_TASK DIRECTIONS_
Write out the lines of the data below word for word, from the line containing "How do I perform: Download" through the end of the data, including both ends. Leave the pictures out.

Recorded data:
===

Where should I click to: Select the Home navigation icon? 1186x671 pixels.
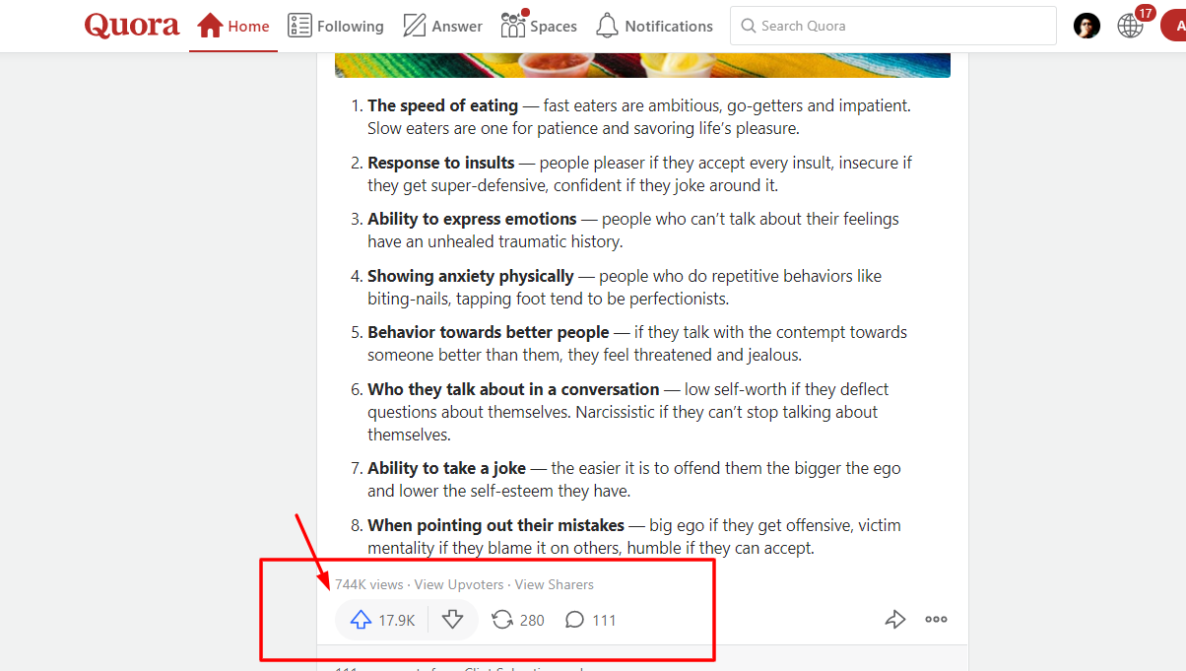click(210, 25)
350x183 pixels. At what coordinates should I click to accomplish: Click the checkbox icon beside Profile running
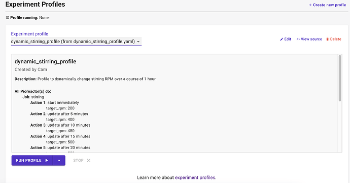point(8,18)
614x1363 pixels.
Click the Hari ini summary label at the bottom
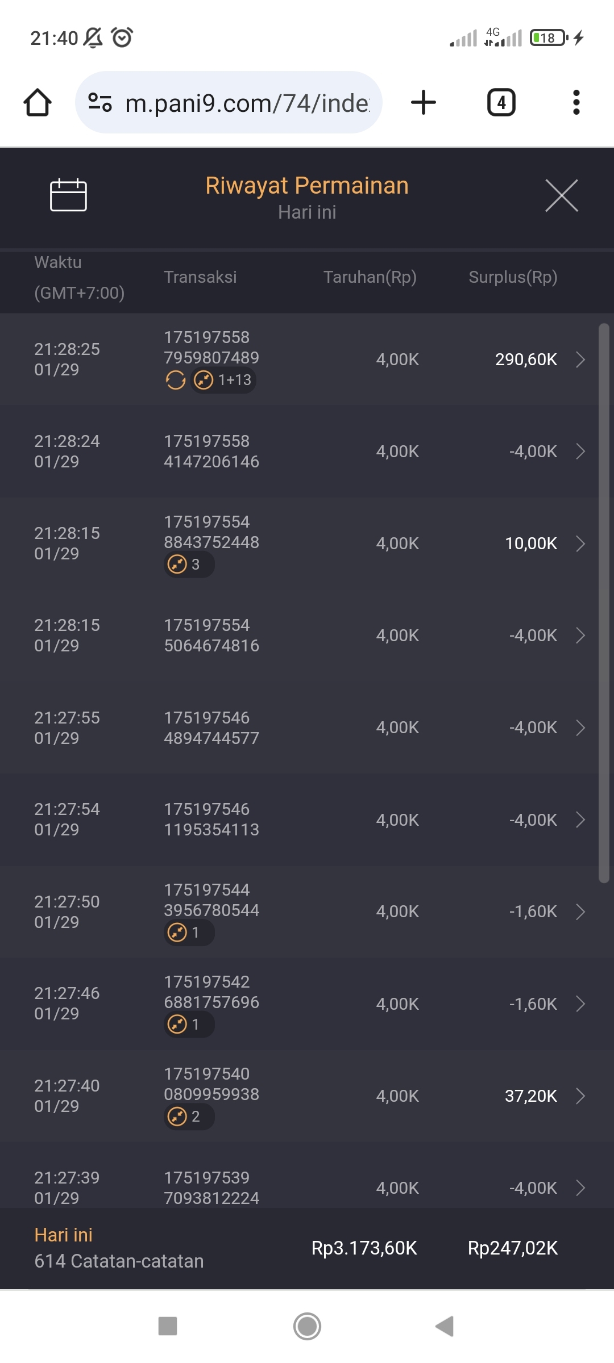pyautogui.click(x=63, y=1235)
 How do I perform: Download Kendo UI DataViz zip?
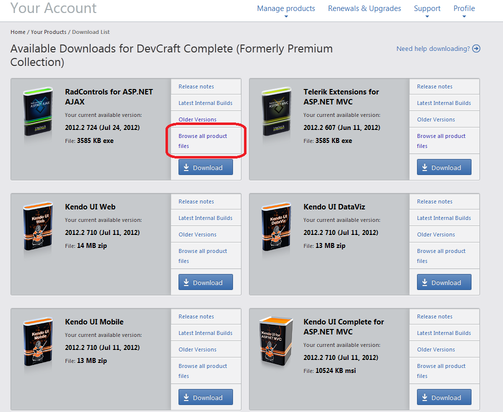click(444, 283)
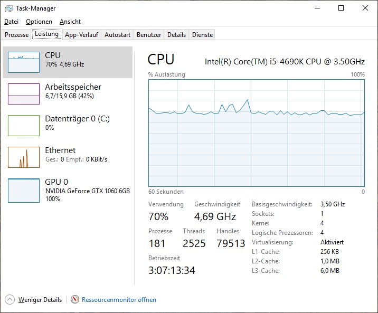Click the Weniger Details label
The image size is (378, 313).
40,300
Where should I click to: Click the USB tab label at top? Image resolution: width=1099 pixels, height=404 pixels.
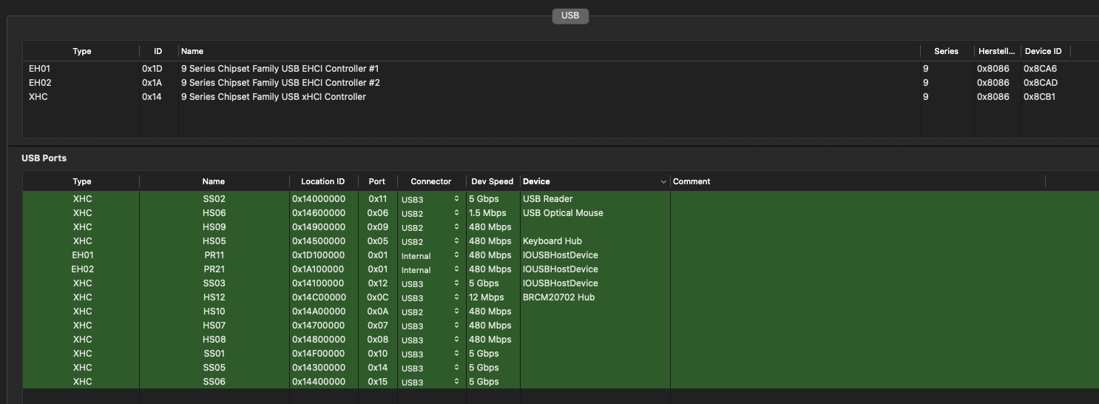569,16
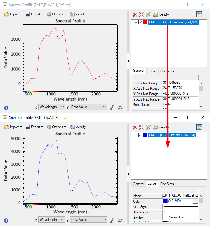Click the properties panel icon in the FLAASH window
The height and width of the screenshot is (226, 210).
[200, 14]
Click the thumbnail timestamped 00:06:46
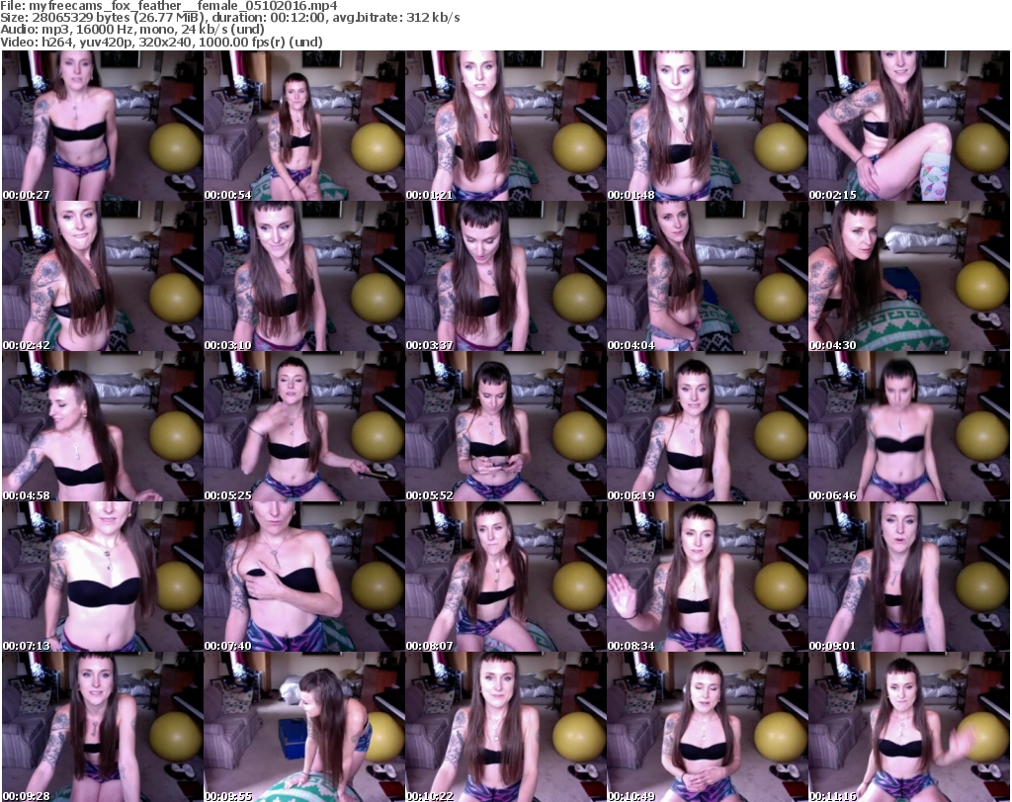The image size is (1012, 802). [x=908, y=426]
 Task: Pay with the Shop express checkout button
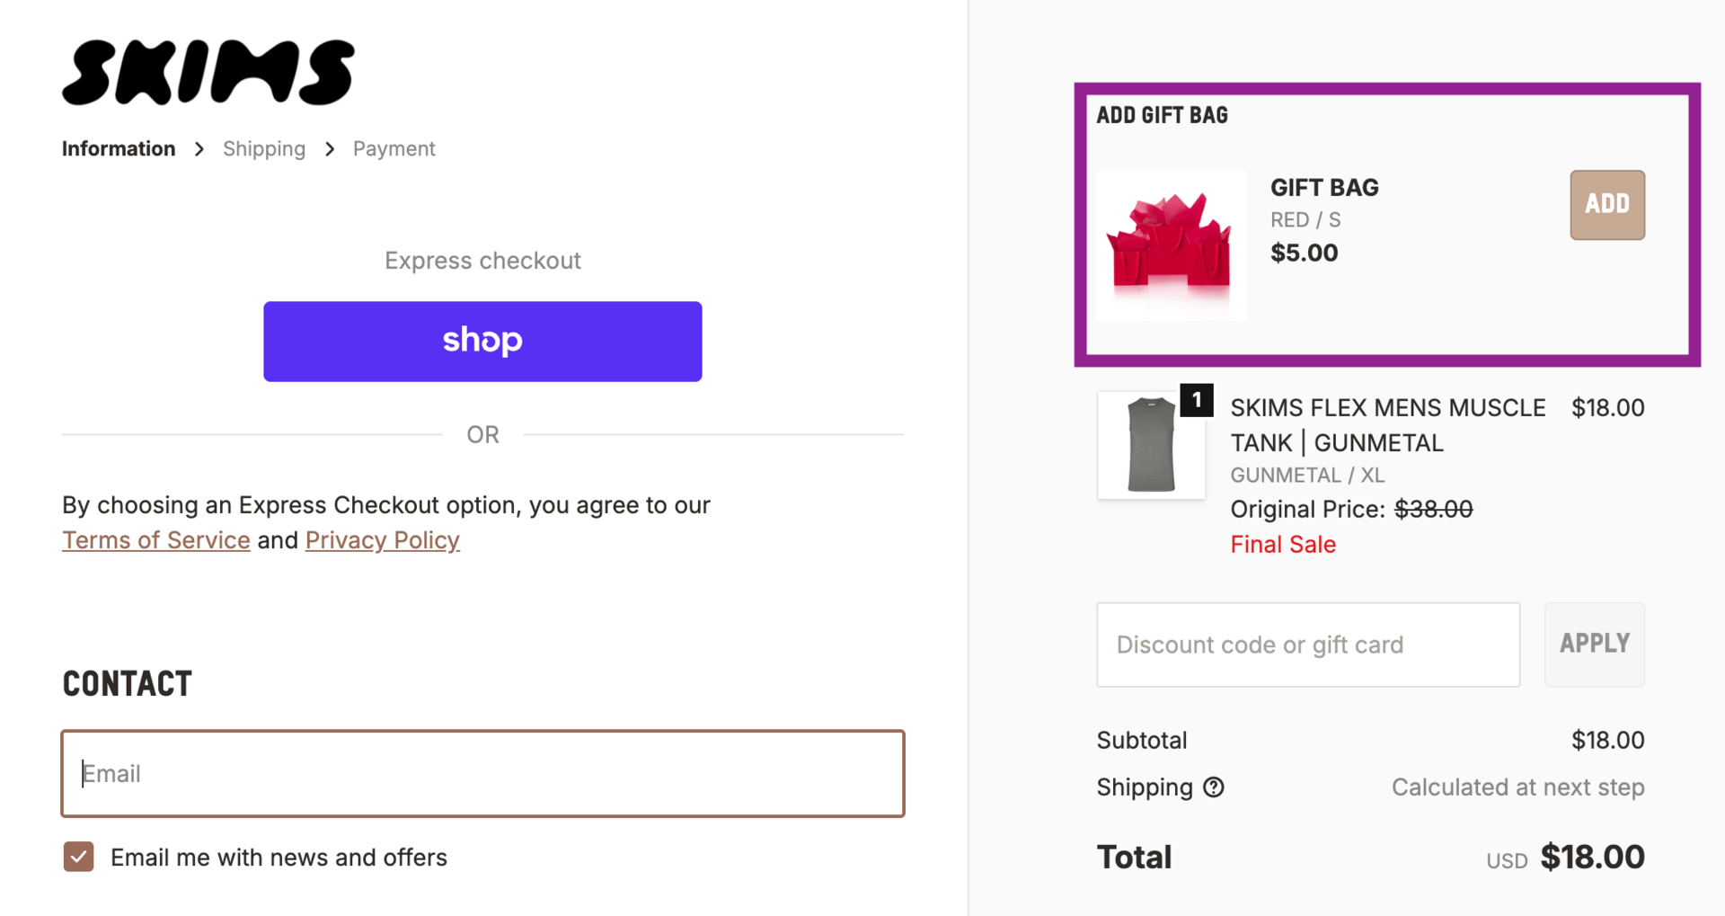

===

_FULL OUTPUT_
 How do I perform: Download Kendo UI DataViz zip?
click(444, 283)
Click the Weniger Details label
The image size is (378, 313).
40,300
Where should I click to: Click the USB tab label at top? Image resolution: width=1099 pixels, height=404 pixels.
569,16
Click the properties panel icon in the FLAASH window
The height and width of the screenshot is (226, 210).
[200, 14]
Click the thumbnail timestamped 00:06:46
The image size is (1012, 802). [x=908, y=426]
 Task: Pay with the Shop express checkout button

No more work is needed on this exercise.